Sus pensamientos fueron interrumpidos por
extrañas palabras. Extraños susurros que sólo había oído una vez, fue en una
taberna, tres días atrás. Algo dentro de su cabeza le habló y, antes de darse
cuenta, había preparado un equipo y partía en dirección a la pequeña aldea perdida
de Frienyll. No sabía por qué o para qué. Simplemente la voz le dijo que lo
hiciera, de la misma forma que ahora vuelve a hablarle.
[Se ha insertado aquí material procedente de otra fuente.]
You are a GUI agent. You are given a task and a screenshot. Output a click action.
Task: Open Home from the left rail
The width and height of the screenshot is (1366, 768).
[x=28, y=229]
—Cogeremos a los niños y los llevaremos al
valle. Racionaremos la comida y los niños comerán primero —dijo lentamente.
—Pero…
—Nada de peros. Obedeced o clavaré vuestras
cabezas en una pica.
El capitán nunca
había hablado así a sus hombres. No volvería a hacerlo, volvería a ser un
capitán que se preocupaba más de sus placeres que de las necesidades de los
demás. Y esa única vez, sus hombres obedecieron una orden que no les
beneficiaría a ellos.
No lejos de allí, oculto entre los pinos
había una sombra. Estaba ahí, sentado en la nieve, entre las piedras y los
arbustos con las piernas cruzadas, susurrando palabras extrañas a unas pálidas
manos que sostenían algo a la altura de su boca.
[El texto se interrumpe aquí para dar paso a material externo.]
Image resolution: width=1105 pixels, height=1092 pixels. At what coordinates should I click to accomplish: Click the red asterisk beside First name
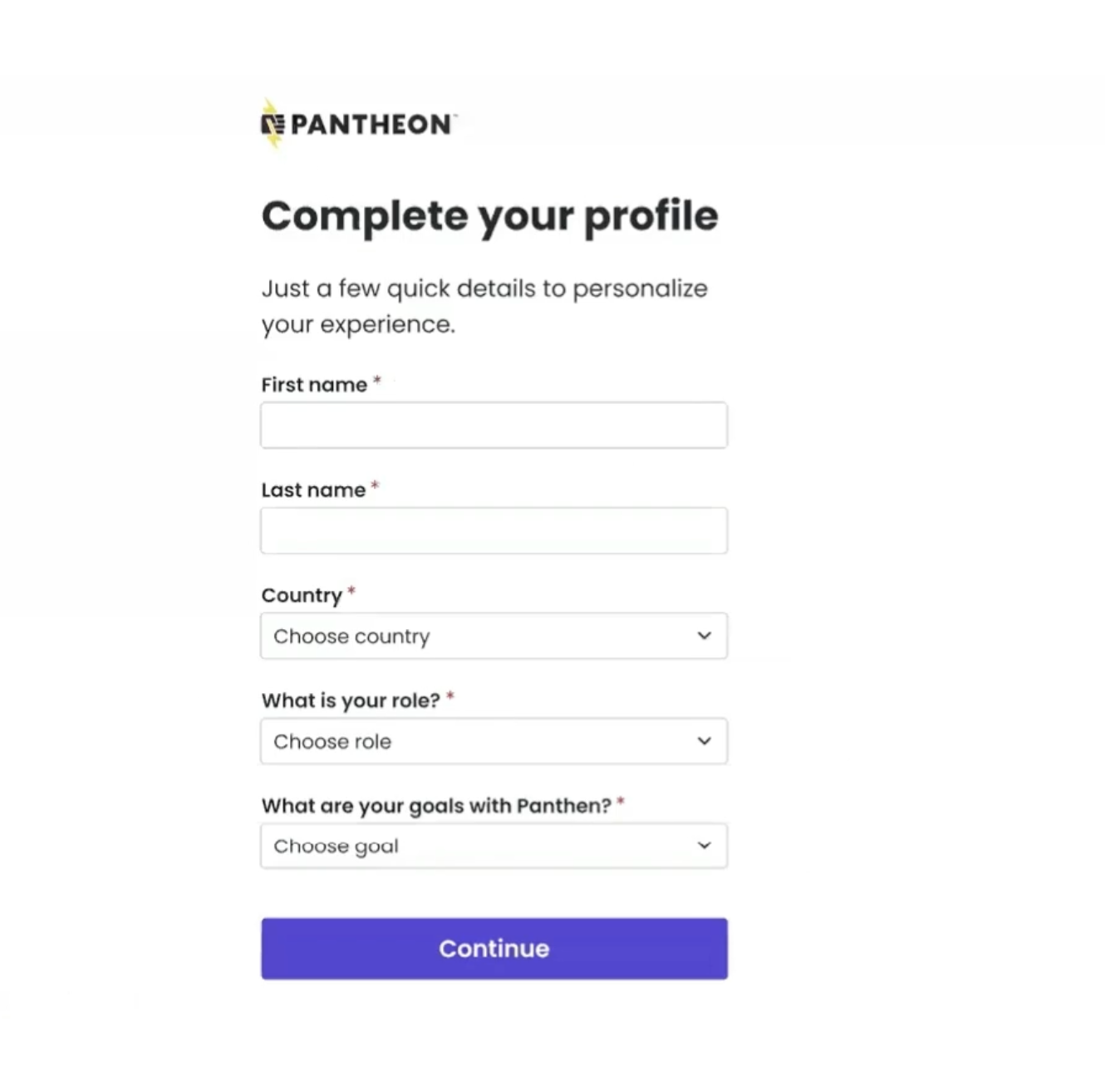tap(377, 381)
Una vez hubo terminado, guardó los pequeños
trozos de piedra grabados en uno de sus bolsillos. Ahora sacaba dos piedras.
Ambas rojas, ambas quebradas, ambas con una inscripción fragmentada que
coincidía con la otra. La sombra cerró su puño con las piedras dentro y
susurró:
—Ainis.
Y cuando abrió su mano, había una única
piedra con una única runa tallada en una superficie cristalina y perfecta de un
color rojo ardiente como la sangre que la pequeña piedra contenía. La sombra
guardó la pequeña piedra y tomó ahora una bolsa de cuero. Vació su contenido en
la palma de su mano izquierda.
Uñas.
Arrancadas hacía poco.
Aún tenían sangre.
A la sombra le hubiese gustado hacerlo cuando
aún podían haberlo sentido, pero deben arrancarse cuando el cuerpo carece de
vida
Cerró su puño, lo acercó a sus labios y
bajo la atenta mirada de dos cuervos gemelos que estaban frente a él, susurró
la mágica, terrible y olvidada palabra:
—Naglfar.
Abrió de nuevo el puño. Las uñas habían
desaparecido.
Los cuervos estaban satisfechos y dejaron
de estar ahí, al lado de la sombra.
La sombra estaba cansada, se quitó la
capucha, acarició su cara, su barba y su pelo y volvió a cubrir su cabeza y
rostro.
Y así, la sombra se acostó en la nieve y se
sumió en el inexistente sueño de la muerte.